- I have to have BLE v5.2 at least on my Windows device - It must have isosynchronous audio support (which I believe is an optional feature in the spec)
- The headset must have the same features too.
Then it is a question of which audio codecs are supported on those 2 devices. It's quite messy to be honest.
I don't think any ear pod style mic exists that isn't completely outclassed by a mic I could pickup 2 decades ago at Walmart for $10-$20.
The form factor doesn't help either, the mics are tiny. Phones have the benefit of a bit more space and a much more practical location.
When the mic is turned on, many headsets go from sounding good enough to sounding absolutely horrible. Something about switching from A2DP to HFP, and sharing the bandwidth between the incoming audio and outgoing audio.
AirPods are impacted much, much less, largely I think because the AAC-ELD codec is decent, and Apple OSes switch the audio from stereo to mono when the mic is on (which seems like a no-brainer IMO, but I guess not all operating systems do this).
So yeah, the isochronous streaming mode is much lower bit rate but thats probably why Windows sets it as a communications device, because it needs that mode.
Its difficult to know exactly, but I use a Logitech Zone Vibe 125 headphones with microphone and find it works fine for phone calls and listening to audio.
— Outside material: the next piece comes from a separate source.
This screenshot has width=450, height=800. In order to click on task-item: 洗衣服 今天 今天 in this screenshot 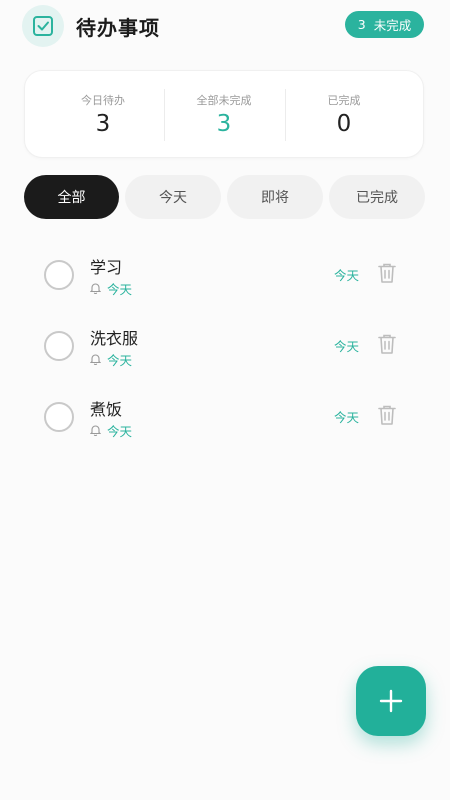, I will do `click(225, 351)`.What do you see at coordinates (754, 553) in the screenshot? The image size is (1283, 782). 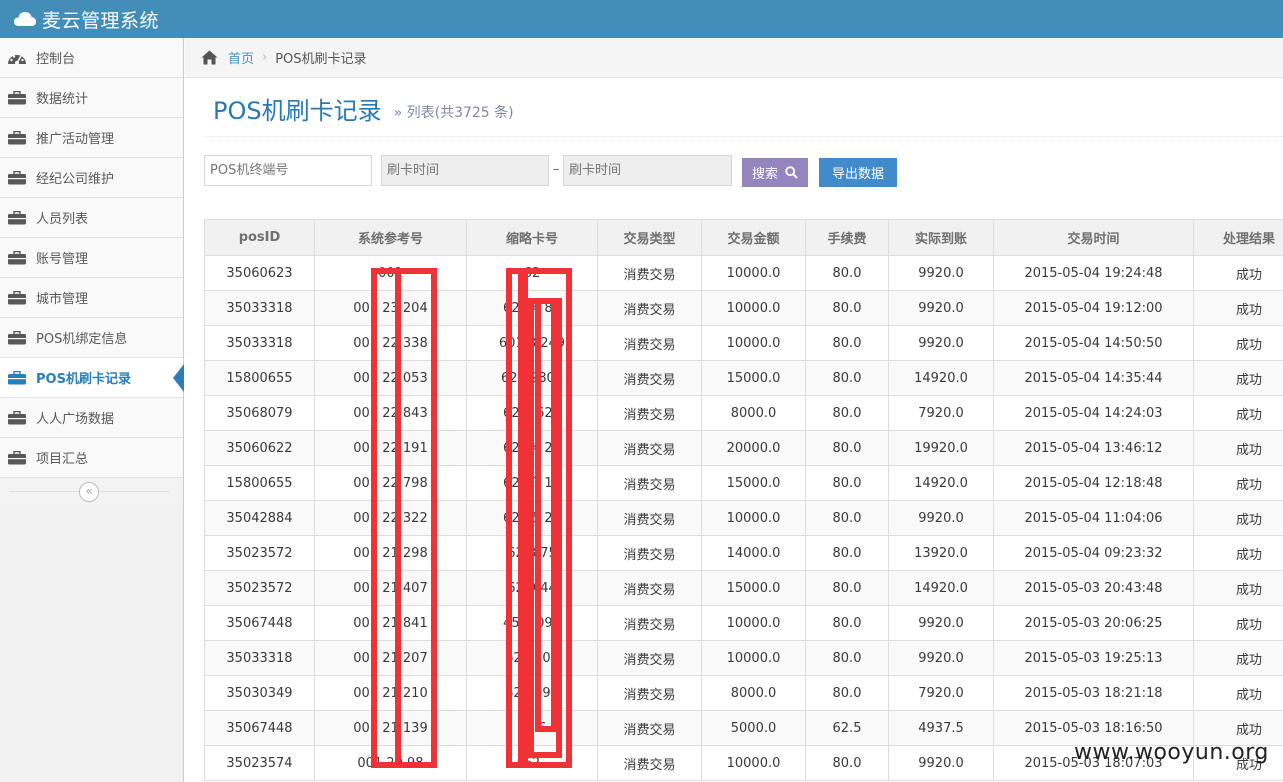 I see `table-cell: 14000.0` at bounding box center [754, 553].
However, I am not an audio nerd and neither are the people I speak to using it. I never had any luck with in-ear devices.
Works on SteamOS out of the box and with all the features as far as I can tell.
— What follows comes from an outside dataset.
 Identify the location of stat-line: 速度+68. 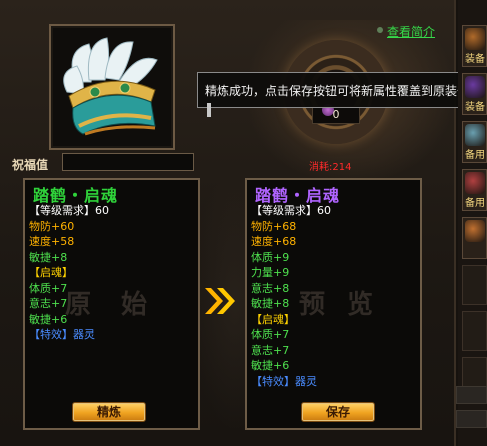
(274, 242).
mSBC is worth a try if you haven't already tried it, but it's not a real solution. Bluetooth LE Audio does provide a fix, but real hardware that supports it is hard to come by.
Same problem happens with a combination of earbuds and a smart watch, or headphones and a Bluetooth mouse, depending on the interference and chattiness of your devices.
You need to use your device's mic on video calls to have a remote chance of sounding semi decent.
I currently have a bluetooth mouse, a bluetooth keyboard, and bluetooth headphones all on the same device and haven't had any issues. On a different computer with a different bluetooth chipset it would have issues with audio when I moved my mouse around a lot.
The built-in iphone microphones are wonderful compared to wired and bluetooth microphones. I think there are 3 or 4 and they do a spectacular job. Why can't we have multiple microphones and do a better job.